RECORD numbers of people 'too poor to die' will end up in paupers' graves at taxpayer expense this year, it has been predicted.

New figures show Scottish councils will pay out the highest ever amount to cover state-funded no-frills services in 2015.

More than £1.7million has already been spent by local authorities over the past five years for the burials and cremations.

But now it is estimated the bill will surpass £500,000 this coming year alone, tragically because of rising numbers of people dying penniless or without family.

It will mean the cost to the public purse has almost trebled since 2010, and has prompted demands for an overhaul of Scotland's funeral service provision.

Tim Morris, chief executive of the Institute of Cemetery and Crematorium Management, described the increase as frightening.

He added: "At the moment for many people whose loved ones die they are faced with a stark choice: face the stigma of debt with the unaffordable high costs of funerals, or the stigma of having to have to resort to a pauper funeral.

"Then there are those people who pass away without the means to pay for a funeral.

"But it does not have to be like this. If all funeral directors were forced by law to offer a low-cost price option, with the most basic of provisions, then we could see an end for the need for public health funerals."

The new figures show at least £1,708,315 has been paid out to cover public health funerals over the past five years. But the sum could be higher as two councils failed to provide any data.

In 2010, councils foot the bill for 390 services at a cost of £166,162, a figure that almost doubled to £309,063 the following year. A total of 459 people were buried or cremated in 2012 with the taxpayer covering the £361,062 cost.

By last year the figures had risen again, with 459 requiring state-funded services, at a cost of £447,097, with officials expecting record numbers over the next 12 months.

Edinburgh has paid for the most funerals with 689 since 2010 at a cost of £554,000, with 134 of them last year alone and the majority of them cremations. The second-highest spend in 2014 was by Fife Council, which was forced to cover the £68,824 cost for 56 services.

Glasgow City Council has spent £149,160 on 214 paupers' funerals since 2012, with no figures available for 2010 or 2011.

In Aberdeen and Aberdeenshire 32 people were given no-frills services last year, with Dundee holding 16 funerals and Perth and Kinross organising 28.

The majority of those who died across Scotland were elderly people, including a 95-year-old woman in North Ayrshire, but one was as young as 33.

Stirling Council cremated a 35-year-old man in June 2013 at cost of £1,397 because "relatives had no money", while Highland paid for 60-year-old man from Thurso to be buried at a cost of £1,313 because he was divorced and estranged from his son and daughter.

According to official data, the average cost of a burial and service in Scotland is £5,044, and a cremation £4,425, but basic state-funded funerals cost upwards of £950.

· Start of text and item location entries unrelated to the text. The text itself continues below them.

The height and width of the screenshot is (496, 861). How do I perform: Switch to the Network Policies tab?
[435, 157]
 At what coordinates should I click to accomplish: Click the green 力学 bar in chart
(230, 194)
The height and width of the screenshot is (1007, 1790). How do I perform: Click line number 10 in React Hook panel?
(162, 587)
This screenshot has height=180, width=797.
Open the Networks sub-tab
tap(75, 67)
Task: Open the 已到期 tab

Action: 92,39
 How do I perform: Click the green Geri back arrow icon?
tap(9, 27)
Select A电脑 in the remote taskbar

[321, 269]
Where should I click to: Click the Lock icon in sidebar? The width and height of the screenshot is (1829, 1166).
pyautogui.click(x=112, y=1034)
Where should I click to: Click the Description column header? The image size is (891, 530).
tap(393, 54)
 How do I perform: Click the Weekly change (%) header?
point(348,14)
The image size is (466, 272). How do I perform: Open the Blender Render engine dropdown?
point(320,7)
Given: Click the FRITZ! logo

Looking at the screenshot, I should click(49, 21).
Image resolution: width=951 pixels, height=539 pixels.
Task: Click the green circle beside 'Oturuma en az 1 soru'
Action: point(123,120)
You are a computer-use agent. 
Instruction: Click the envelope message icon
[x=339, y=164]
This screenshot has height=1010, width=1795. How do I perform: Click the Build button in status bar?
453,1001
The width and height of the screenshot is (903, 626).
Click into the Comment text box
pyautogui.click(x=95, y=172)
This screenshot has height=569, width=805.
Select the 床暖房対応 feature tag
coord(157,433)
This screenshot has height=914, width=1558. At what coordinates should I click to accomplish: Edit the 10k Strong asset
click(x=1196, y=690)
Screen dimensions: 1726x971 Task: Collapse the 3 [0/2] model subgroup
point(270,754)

Mr Morris said: "We have seen increasing numbers of people simply unable to afford funerals, and this is frightening.

"But it shows no signs of slowing down and while this year will see the biggest numbers we predict that they will go up again to record levels in 2016."

The Scottish Government is in the midst of a consultation on new guidelines governing public health services, including plans for regulating the funeral industry.